Quote:
Originally Posted by orphanaudio The first Quad Eight consoles were supposedly made with Electrodyne modules that had a "Q" engraved above the Electrodyne "E". Robert Bud hand built quite a few audio mixers when he ran QE as a small consulting and custom film equipment design firm, some years before the company began officially building custom film dubbing consoles.
I know of nothing that survived from these small custom mixers, so this claim will be hard to prove. The Electrodyne opamps, internal levels and gain staging were very different from what QE built in their first full size consoles, although cosmetically and functionally they were very close to Electrodyne. |
Hi Ken,
Not so hard to prove. I have modules from 3 different consoles (two MM61's being from the Hollywood Bowl console) branded Q8 that have all Electrodyne components inside! Two of my friend also have many of these modules from the Hollywood Bowl console as well. If you open up some of the MM71 or MM61 modules you will see Edyne transformers and cards. Some will have edyne A1000 or A2000 op amps and some have the Q8 AM3 op amps.
Besides when I wrote the article, Don King was working for Edyne at the time this was all going on and he's the one who told me of the "incident" that happened.
I should send you a copy of the fine CD that Don gave me detailing the history of these companies. In fact if it wasn't over an hour long I'd post it on my sight... come to think of it I might just do that anyway...
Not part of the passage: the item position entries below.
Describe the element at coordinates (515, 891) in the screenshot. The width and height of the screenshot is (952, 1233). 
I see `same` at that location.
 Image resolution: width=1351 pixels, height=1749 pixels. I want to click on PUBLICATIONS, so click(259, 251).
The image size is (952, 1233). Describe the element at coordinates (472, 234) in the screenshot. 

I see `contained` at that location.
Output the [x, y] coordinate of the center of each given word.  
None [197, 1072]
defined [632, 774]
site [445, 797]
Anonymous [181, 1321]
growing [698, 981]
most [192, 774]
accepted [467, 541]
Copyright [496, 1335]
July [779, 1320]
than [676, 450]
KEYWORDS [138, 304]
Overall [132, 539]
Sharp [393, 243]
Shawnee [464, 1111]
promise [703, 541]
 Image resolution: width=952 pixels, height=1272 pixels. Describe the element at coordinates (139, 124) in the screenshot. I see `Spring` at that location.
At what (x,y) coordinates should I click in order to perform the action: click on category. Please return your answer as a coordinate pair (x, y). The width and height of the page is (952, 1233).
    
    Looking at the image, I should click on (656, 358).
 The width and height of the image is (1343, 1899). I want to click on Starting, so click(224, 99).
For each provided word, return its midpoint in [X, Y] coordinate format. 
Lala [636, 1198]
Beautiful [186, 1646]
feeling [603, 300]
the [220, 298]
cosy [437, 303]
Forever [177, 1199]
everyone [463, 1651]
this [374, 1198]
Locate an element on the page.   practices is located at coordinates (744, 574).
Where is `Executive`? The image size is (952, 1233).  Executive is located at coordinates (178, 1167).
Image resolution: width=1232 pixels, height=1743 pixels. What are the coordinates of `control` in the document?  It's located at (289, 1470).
It begins..."Virginia, there were two Electrodynes, the first one...
A short aside, one year in the late 70's we were playing a Club in upstate NY called the Hullablew... in walks the Dixie Dregs to celebrate Steve Morse's birthday, needless to say we were up till 6AM parting the night away, it was a scene out of a rock and roll movie as the owner of the club had a pet tiger that roamed the room, there were half naked girls (and some totally), there was so much dope smoked and so much blow that night, it was crazy... I'm surprised I can actually remember it. It certainly was a different time then!